Office Culture Need Help? 10 Things to Watch for — and Fix
Office culture is a big deal, and getting it right is an even bigger deal. Forbes contributor Josh Bersin suggests that culture is the hottest topic in the business world, and Deloitte’s 2016 Human Capital Trends research reports that employee retention is hitting a crisis point, largely dependent on the fickle but all-important intersection of engagement and a diverse, compelling culture.
With culture dominating headlines and igniting a talent war at covetable places like Zappos, REI and Southwest Airlines, it’s time for companies everywhere to take note — and take steps to enhance their own culture.
- 1 — diagnose areas where culture is lacking. Tools like TinyPulse can help you survey and monitor weak spots and get honest, anonymous feedback from your team.
- 2 — assemble a culture squad to take action on the results of those surveys. Give your team ownership in next steps.
- 3 — celebrate small successes together as you move the needle.
Find what’s wrong and fix it. Start with these 10 Things:
If you aren’t ready to use a formal tool to assess your culture, never fear. Use these signs of withering culture and disengagement as a place to start turning the tide:
- No support from leaders: Nearly all world-changing and history-making moments have begun with a great leader who knows how to rally and support his or her team. Showing support is an action that includes being present, (really) listening, encouraging action and opening doors so that progress can be made.
- Lack of empowerment: While it’s possible for leaders to support the team without empowering them, it can feel like keeping your dog on a leash while training it to hunt. Untether your team and free creativity by delegating daily decisions to managers, getting involved only when it’s most critical, and cheering for your team as they pursue the strategies and tactics you’ve laid out.
- No trust: Nothing crushes culture quite like lack of trust at work and the messages of doubt and incompetency it communicates. Professionals don’t want to be held under a microscope. So unless you have cause for concern (in which case, let HR handle it), extend trust to your people whenever possible. When trust is theirs to lose rather than theirs to earn, they’ll feel supported (see #1) and empowered (see #2) to do their best work for you and the company.
- Fear of failure: Nobody wants to fail, but let’s be honest — failure is crucial to growth and innovation. Great things don’t happen overnight or without a few wrinkles, so make sure your culture is one that embraces failure as being one step closer to success.

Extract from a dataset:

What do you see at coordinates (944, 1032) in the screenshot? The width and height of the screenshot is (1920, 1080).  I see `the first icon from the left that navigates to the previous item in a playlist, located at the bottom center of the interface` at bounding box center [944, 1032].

- Few meaningful workplace relationships: Having friends at work is critical to employee retention, engagement and workplace satisfaction. In fact, Gallup classifies these relationships as “emotional compensation” for workers, stating that employees with meaningful friendships are 30% more engaged than those without. Take steps to socialize to create a more thriving cultural environment in the office.
- Insufficient human resources: Overloading an already-spread-thin team with extra work and high-pressure deadlines is a sure-fire way to kill your culture. While everyone is trying to do more with less, be mindful of your team’s work life balance and hire an intern, redistribute talent or prioritize projects to keep morale afloat.
- Skimpy financial resources: Even when budgets are tight, do your best to say yes to as much as you can. Repeatedly being told “no” can be demoralizing, leading to disengaged workers who think it’s not worth trying anymore. Vote with your wallet whenever possible, and send the message that you’re doing what you can to see their ideas succeed.
- Uninspired surroundings: Think your space doesn’t matter? Think again. A turnstone Omnibus survey revealed that 80% of managers believe that the physical environment directly impacts culture. So make your space inviting and inspiring. Include a variety of postures like standing height tables and lounge settings to give people options throughout the day.
- Fun has left the building: Having fun together helps build friendships (see #5) and form bonds that will extend into the work day. Group collaboration and brainstorming will be more authentic and spontaneous, and creativity will flourish in workplaces that embrace fun.
- Celebrations exist on paper only: One of the easiest ways to boost culture, employee morale and engagement is to celebrate wins, personal accomplishments and team successes together. Instead of just sending a memo, though certainly better than nothing, opt to recognize great efforts and special moments at weekly team meetings. Not only does it shine a deserved spotlight, it gives others the opportunity to applaud coworkers, ask questions and give high fives.